START Document segment
A strikeout stranded a runner in the first inning. With two runners in scoring position in the second, Wu-Yelland induced two flyouts to center and struck out Matthew Sosa.
The Hawkeyes stranded two more runners in the third inning and one in the fourth.
In the fifth, Iowa’s Mitchell Boe drew a leadoff walk. Izaya Fullard then grounded to shortstop Maaki Yamazaki, who flipped the ball to second baseman Tyler Best for the out. Best’s relay was late to first baseman Alex Baeza. But umpire Steven Corvi ruled that Boe’s slide interfered with Best. The play was ruled a double play.
A week earlier against Portland, Wu-Yelland struck out seven before running into trouble, exiting with one out in the sixth after allowing six hits, a walk and three runs. On Friday night, Wu-Yelland kept the Hawkeyes off balance with a 94 mph fastball and power slider. Wu-Yelland struck out five.
Cade Smith pitched the final four innings to earn the save.
“That was the silly part of the game,” Trapasso said. “To have eight walks, three hit batsmen … you’re not going to win many games like that. (Wu-Yelland and Smith) made the pitches when they had to. That says something about Jeremy and about Cade.”
Adam Fogel, Baeza and Best each had three hits. It was the debut of Best, who was not available to play last weekend because of an incident.
The ’Bows scored two runs in the third inning to break a scoreless game. With his namesake — UH’s starting quarterback — in the stands, Iowa’s Cole McDonald issued a single to Best to open the third. Best easily scored when Scotty Scott pulled a drive into the right-field corner for a triple. Scott then scored on Yamazaki’s groundout to second.
END Document segment
Proceed with the baseball game recap from where it stops, adding the next few paragraphs.
START Data entries
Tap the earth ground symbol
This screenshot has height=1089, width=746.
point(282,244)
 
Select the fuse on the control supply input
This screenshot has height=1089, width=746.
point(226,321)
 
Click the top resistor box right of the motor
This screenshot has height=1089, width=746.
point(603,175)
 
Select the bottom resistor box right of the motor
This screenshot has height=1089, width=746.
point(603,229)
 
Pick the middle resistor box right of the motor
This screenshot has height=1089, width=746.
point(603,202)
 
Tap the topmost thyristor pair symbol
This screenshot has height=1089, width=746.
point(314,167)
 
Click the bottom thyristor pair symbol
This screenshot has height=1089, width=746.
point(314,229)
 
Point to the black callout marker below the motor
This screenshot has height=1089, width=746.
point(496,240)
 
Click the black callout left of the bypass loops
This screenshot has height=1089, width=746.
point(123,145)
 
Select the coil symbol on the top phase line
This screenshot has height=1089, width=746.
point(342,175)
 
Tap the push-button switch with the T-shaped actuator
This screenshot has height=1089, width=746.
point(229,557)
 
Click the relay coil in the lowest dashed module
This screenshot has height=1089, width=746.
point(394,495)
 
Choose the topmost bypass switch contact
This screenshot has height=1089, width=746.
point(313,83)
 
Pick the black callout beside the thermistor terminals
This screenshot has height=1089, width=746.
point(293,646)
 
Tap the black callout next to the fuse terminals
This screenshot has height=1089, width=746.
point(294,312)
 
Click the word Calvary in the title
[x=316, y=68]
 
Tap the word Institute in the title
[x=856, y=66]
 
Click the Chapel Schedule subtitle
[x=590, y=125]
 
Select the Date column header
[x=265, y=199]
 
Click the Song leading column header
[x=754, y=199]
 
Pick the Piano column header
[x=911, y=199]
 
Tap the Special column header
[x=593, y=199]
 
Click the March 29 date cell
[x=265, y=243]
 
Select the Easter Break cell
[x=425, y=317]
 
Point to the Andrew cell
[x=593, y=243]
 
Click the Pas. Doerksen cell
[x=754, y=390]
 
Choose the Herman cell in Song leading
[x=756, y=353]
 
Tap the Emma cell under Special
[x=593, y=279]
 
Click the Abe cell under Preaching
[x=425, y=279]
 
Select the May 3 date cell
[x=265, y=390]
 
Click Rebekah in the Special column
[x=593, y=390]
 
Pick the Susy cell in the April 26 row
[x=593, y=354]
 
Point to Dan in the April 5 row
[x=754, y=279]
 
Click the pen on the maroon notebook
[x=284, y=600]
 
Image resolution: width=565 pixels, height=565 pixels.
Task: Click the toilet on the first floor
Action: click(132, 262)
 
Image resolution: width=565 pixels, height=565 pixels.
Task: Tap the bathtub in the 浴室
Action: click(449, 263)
END Data entries
■ **Exercise answer**:
Against the left-swinging Baeza in the fourth, Iowa left fielder Chris Whelan and center fielder Justin Jenkins played relatively shallow. Baeza, who had an 11-pitch at-bat in the second inning, smacked McDonald’s eighth pitch — a 3-2 fastball — over the drawn-in outfield to the wall in left-center. One out later, Baeza scooted to third on Best’s liner to center. Best stole second and then Scott drew a four-pitch walk to load the bases. Yamazaki’s second RBI groundout scored Baeza. Best and Scott raced home on Fogel’s two-run double, a drive that rocketed over Jenkins in center.
The ’Bows added two more runs in the fifth to extend their lead to 7-0. After nearly being struck by Grant Leonard’s inside fastball — the pitch ricocheted off the bat — Eric Lopez ripped a double to right-center.
One out later, Baeza grounded a single between shortstop Tanner Wetrich and third baseman Sosa to drive in Lopez. Jacob Sniffin then doubled to right to advance Baeza to third. After Best struck out, Scott reached on an infield single to short that enabled Baeza to score the ’Bows’ seventh run.